Liberty Mutual Insurance Company and Liberty Mutual Fire Insurance Company are pointing to a May 9 decision by the Fifth District Appellate Court in their quest for summary judgment in a 2004 class action over Preferred Provider Organization (PPO) discounts.
The insurer filed a letter and copy of the decision May 13 as Madison County Circuit Judge Dennis Ruth continues to consider dueling summary judgments filed by Liberty Mutual and plaintiff Thomas Kaltenbronn.
Ruth heard arguments on the moves in February.
The case, a 2004 class action filed on behalf of a class of Illinois healthcare providers, rests on claims that Liberty Mutual took discounts from workers' compensation claims that it was not entitled to.
The suit is one of a number of PPO class actions filed in the early part of the past decade by the former Lakin Law Firm of Wood River and its partners Freed & Weiss of Chicago.
That partnership fell apart in 2007.
Overlap between several of the suits has surfaced in several of the PPO class actions that remain pending.
Ruth heard arguments from both sides on the summary judgment issue in February during a hearing that lasted over five hours on Feb. 4.
The suit is currently set for a case management conference Thursday at 9 a.m.
According to the letter sent to Ruth with the May 13 filing, Liberty Mutual is citing the May 9 decision in Coy Chiropractic Health Center vs. Travelers Cas. & Sur. Co. to bolster
arguments Liberty Mutual made in February that it was not obligated to "direct" clients to providers in the PPO because Illinois workers' compensation law does not allow an insurer to dictate where a worker seeks treatment.
The meaning of the word "direct" under the state's workers' compensation law and the laws governing PPOs in the state was discussed at length in February.
Liberty Mutual argues in the letter that the Fifth District's opinion in Traveler's "squarely rejects" the plaintiffs' arguments about the failure to steer and Illinois' PPO regulations.
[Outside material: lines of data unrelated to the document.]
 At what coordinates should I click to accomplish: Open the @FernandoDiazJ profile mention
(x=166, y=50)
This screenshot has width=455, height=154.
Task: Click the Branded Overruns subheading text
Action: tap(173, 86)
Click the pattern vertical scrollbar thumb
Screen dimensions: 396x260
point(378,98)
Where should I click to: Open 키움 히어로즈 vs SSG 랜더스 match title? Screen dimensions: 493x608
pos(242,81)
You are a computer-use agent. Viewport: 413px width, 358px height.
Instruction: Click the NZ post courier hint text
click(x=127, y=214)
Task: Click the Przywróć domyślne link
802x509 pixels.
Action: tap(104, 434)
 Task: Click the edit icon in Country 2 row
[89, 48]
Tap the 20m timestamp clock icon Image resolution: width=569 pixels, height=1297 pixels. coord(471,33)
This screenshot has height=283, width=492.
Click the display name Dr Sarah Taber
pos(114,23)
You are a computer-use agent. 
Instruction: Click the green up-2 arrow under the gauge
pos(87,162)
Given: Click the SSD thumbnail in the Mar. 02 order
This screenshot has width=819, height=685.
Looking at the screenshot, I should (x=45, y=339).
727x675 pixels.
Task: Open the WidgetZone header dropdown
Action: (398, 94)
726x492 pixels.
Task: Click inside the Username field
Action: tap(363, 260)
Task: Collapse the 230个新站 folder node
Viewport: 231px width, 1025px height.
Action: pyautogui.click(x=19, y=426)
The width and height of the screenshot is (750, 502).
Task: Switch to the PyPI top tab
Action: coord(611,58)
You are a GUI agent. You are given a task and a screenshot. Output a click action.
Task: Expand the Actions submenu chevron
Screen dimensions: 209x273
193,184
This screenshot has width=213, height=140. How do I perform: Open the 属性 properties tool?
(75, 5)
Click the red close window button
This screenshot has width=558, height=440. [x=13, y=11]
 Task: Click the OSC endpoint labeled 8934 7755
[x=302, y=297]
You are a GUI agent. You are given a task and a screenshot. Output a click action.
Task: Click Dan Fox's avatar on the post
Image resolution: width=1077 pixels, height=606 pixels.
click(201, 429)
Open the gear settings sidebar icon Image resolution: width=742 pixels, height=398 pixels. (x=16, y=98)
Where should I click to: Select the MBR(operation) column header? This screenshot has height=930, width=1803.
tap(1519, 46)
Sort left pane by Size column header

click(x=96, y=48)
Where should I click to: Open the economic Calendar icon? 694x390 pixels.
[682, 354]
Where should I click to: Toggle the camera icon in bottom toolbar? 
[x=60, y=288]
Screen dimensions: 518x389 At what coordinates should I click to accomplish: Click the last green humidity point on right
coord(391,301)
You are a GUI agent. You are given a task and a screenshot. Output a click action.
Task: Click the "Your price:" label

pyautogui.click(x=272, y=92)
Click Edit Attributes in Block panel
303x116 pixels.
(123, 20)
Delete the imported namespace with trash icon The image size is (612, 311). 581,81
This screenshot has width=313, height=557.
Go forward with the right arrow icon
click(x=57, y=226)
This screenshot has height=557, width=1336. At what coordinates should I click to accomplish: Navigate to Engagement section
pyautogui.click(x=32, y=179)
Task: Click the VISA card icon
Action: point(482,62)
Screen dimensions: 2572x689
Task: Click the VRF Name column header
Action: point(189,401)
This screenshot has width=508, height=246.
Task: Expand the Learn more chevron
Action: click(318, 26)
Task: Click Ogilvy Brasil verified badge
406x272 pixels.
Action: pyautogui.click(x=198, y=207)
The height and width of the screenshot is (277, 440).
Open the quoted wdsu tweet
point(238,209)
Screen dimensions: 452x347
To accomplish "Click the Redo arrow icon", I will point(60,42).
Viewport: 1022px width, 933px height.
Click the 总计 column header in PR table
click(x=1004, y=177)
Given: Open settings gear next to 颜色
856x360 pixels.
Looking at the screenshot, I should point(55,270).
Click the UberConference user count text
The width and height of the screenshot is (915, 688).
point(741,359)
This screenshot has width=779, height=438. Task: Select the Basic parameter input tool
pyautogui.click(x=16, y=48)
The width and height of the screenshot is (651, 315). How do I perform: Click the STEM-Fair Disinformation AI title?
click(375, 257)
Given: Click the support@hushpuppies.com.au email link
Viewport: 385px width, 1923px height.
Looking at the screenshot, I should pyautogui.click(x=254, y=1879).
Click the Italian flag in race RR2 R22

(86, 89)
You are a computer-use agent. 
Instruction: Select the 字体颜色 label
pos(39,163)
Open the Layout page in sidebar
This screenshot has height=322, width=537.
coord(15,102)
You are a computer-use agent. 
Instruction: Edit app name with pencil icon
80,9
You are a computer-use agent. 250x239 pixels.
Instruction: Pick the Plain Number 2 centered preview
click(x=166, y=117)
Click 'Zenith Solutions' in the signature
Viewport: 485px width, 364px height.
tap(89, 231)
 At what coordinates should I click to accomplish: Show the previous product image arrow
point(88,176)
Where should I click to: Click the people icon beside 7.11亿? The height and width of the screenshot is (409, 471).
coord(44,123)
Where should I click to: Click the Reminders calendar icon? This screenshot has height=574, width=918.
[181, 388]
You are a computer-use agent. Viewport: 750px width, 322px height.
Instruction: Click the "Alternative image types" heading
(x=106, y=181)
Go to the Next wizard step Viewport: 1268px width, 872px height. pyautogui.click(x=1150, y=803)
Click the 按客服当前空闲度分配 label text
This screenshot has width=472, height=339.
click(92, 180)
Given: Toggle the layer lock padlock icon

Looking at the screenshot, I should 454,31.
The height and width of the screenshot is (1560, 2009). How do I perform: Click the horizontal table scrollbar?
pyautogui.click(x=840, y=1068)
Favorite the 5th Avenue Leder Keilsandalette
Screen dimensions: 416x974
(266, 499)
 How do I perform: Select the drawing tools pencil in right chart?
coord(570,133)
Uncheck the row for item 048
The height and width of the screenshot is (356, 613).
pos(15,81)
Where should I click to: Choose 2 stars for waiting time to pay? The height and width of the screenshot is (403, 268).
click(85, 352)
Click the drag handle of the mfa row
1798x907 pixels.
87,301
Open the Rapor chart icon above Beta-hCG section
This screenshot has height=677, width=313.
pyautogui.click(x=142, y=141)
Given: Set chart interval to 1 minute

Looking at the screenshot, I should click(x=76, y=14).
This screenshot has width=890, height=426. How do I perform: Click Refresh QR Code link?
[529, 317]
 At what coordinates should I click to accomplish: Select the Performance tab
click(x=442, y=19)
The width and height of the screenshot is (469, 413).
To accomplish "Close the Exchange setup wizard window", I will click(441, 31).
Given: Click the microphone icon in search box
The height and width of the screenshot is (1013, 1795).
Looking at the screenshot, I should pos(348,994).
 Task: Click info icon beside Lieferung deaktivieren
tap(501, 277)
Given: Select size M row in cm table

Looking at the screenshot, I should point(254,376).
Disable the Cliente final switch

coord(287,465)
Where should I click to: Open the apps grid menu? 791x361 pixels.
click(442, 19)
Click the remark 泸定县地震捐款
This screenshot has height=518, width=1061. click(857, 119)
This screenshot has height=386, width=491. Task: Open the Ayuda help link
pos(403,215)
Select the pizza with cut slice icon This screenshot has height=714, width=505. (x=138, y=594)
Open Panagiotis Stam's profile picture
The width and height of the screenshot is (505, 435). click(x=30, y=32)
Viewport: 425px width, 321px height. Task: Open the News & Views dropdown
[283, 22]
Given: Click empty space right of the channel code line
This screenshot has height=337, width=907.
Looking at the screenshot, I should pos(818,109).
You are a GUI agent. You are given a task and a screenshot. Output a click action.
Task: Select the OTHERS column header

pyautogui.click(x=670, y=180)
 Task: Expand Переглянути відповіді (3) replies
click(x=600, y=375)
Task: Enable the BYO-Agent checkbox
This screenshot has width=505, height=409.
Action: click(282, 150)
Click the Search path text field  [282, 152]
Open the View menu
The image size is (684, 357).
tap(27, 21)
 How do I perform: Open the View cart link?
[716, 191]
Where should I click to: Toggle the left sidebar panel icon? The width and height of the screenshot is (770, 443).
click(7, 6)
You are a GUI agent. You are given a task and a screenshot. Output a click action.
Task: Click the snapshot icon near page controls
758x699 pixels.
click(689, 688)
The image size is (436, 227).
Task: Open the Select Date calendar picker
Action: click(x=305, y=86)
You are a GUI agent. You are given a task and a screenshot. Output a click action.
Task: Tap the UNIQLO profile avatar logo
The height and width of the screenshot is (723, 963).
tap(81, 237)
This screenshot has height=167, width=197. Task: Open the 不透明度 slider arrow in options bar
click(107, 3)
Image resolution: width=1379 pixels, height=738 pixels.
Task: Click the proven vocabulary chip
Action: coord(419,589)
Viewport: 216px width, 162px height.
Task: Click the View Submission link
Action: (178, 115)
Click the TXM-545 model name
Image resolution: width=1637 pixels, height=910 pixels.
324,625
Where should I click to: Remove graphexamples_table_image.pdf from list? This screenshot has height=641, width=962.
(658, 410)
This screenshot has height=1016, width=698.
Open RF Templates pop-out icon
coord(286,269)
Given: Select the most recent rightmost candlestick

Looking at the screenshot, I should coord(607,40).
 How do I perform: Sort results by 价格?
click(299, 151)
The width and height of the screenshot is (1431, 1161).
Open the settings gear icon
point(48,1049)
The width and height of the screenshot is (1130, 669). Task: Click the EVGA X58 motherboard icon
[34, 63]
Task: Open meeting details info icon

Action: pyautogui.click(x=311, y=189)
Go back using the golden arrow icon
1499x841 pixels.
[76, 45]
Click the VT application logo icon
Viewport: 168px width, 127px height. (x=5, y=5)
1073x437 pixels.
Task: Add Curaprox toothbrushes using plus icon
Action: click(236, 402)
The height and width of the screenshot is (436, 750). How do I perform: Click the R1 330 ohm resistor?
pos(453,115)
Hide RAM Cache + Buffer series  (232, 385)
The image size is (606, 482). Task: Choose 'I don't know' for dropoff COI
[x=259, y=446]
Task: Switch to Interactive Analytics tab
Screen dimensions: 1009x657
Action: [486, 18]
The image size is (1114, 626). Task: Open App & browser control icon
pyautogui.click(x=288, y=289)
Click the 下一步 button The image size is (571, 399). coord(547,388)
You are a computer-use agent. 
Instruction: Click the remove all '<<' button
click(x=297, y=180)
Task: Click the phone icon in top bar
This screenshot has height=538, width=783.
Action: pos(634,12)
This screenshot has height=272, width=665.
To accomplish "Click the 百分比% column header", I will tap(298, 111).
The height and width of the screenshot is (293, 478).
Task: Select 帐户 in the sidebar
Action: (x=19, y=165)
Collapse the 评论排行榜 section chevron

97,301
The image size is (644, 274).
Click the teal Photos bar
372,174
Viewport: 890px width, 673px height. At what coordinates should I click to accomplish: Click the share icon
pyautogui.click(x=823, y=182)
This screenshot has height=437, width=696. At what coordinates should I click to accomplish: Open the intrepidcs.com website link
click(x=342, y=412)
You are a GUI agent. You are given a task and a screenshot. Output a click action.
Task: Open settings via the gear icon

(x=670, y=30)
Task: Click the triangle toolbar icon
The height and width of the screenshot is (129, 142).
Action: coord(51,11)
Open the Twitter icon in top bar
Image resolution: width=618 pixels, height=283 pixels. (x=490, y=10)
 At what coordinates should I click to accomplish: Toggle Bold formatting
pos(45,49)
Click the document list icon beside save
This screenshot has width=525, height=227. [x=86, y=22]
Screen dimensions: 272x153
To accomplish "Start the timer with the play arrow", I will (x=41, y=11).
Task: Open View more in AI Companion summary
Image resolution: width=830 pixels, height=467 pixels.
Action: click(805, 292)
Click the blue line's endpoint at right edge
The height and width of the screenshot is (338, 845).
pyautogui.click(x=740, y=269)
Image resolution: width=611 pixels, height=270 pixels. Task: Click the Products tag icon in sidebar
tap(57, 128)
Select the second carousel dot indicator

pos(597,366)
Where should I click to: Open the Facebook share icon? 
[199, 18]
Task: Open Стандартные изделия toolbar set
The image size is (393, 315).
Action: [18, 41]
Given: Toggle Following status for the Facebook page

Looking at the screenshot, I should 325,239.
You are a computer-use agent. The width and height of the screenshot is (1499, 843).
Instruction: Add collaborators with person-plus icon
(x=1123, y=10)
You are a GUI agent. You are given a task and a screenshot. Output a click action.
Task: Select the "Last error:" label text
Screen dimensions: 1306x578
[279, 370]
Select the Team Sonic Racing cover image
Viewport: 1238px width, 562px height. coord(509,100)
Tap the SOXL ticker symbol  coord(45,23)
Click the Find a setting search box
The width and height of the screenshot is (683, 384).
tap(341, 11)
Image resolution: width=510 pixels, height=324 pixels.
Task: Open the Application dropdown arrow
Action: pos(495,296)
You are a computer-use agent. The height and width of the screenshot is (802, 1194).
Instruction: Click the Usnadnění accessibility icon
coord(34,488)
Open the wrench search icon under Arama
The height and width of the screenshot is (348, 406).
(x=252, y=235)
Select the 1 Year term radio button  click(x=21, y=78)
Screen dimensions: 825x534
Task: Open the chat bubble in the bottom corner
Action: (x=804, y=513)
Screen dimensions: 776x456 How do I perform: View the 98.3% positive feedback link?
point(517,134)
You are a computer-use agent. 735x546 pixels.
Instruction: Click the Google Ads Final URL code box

In the attached Traveler's opinion, the Fifth District judges find that there was not a provision in the PPO agreement that separated workers' compensation claims from the discounted claims providers agreed to when entering the PPO.
"The only promises Travelers makes in the payor agreement are to distribute materials to customers, educate employers on how to access the network, and direct claimants to contract providers to the extent permitted under applicable law," the opinion reads.
The court went on to reverse the Travelers class certification and to remand it to Madison County.
The Travelers' suit is based on similar claims to those found in the Liberty Mutual case.
That suit is helmed by chiropractors Richard Coy and Frank Bemis.
Robert Schmieder II is class counsel in the Liberty Mutual case.
Thomas Keefe Jr. and Carol Rutter are among those who represent Liberty Mutual in the suit.
The Liberty Mutual class action is Madison case number 04-L-1416.